I have tried to remove vmlinux.h but I have compilation errors: struct dentry is unknown... What's the good practice when working with co-re ? What should I do to compile this file without vmlinux.h ?
Thanks
CO-RE leans on BTF type information to work. What happens when you use BPF_CORE_READ
is that the compiler generates 'CO-RE Relocations'. These relocations take a few forms, but the simplest is offsets for struct fields.
At load time, we need to be able to answer the question "What is the byte offset of field X in struct Y". Finding the field name once we have the correct type is simple, but finding the correct type when it might have changed shape is the challenge.
So, to do this we take a type the user defines and say "find this". The actual algorithm does not actually care about the full type, just the name and fields needed for the relocation.
The rough algorithm is:
So, we essentially only care about the fields actually referenced in your code and the bits of the type considered when checking "compatibility". See the libbpf rules. So you do in fact not need the whole vmlinux, just the types you use, and your structures can contain just the fields you use. https://nakryiko.com/posts/bpf-core-reference-guide/#defining-own-co-re-relocatable-type-definitions
The reason for using a vmlinux.h is mostly simplicity. You have the full types, and do not have to copy and redefine types every time you want to use a new type/field. Also, so users do not have to understand all of this underlying complexity when they first start.
What's the good practice when working with co-re ?
In my opinion, manually defining the smallest types needed. The reason is that sometimes the kernel types change so significantly that you need to manually provide multiple versions of the type and use conditional logic to essentially query which type is valid on the current kernel. See https://nakryiko.com/posts/bpf-core-reference-guide/#handling-incompatible-field-and-type-changes for details.
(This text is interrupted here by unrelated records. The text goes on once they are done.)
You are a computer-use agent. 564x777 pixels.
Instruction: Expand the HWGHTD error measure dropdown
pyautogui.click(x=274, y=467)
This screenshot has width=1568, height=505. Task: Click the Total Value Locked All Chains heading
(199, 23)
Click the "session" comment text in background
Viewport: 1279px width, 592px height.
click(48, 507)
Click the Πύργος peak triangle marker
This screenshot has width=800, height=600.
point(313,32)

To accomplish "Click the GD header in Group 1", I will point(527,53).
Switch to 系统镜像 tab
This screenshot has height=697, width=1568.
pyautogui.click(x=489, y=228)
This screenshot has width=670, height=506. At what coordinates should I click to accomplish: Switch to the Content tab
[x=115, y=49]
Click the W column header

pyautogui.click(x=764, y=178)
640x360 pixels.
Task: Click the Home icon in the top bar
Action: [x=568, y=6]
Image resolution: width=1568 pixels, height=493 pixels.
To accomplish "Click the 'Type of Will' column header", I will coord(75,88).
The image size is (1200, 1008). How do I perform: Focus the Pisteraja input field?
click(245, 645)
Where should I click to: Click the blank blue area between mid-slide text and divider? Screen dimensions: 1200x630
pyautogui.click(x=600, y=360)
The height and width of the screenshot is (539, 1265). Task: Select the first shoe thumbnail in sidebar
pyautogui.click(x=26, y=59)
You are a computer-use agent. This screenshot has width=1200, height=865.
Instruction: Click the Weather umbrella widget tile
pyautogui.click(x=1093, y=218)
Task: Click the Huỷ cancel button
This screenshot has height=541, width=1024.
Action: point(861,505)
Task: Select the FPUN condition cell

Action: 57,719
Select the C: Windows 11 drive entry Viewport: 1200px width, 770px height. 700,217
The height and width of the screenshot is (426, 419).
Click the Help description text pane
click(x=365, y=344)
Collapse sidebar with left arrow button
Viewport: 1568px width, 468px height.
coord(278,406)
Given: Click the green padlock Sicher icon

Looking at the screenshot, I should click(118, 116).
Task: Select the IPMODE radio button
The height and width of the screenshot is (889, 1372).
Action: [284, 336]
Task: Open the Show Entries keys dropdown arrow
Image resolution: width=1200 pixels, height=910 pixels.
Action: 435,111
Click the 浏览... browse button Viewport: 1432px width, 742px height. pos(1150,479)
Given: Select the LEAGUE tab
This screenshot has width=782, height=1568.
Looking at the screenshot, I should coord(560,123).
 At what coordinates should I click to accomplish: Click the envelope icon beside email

Defining your types manually makes this process easier.
The second reason is that when working with git, its nice to not have to track a vmlinux.h or ask users to re-generate locally.
I have tried to remove vmlinux.h but I have compilation errors: struct dentry is unknown... [...] What should I do to compile this file without vmlinux.h ?
You should only need to define the following
struct qstr {
union {
struct {
u32 hash;
u32 len;
};
u64 hash_len;
};
const unsigned char *name;
};
struct dentry {
struct qstr d_name;
} __attribute__((preserve_access_index));
Note: In the actual definitions a macro is used to order hash
and len
based on endianness, but left that out for brevity.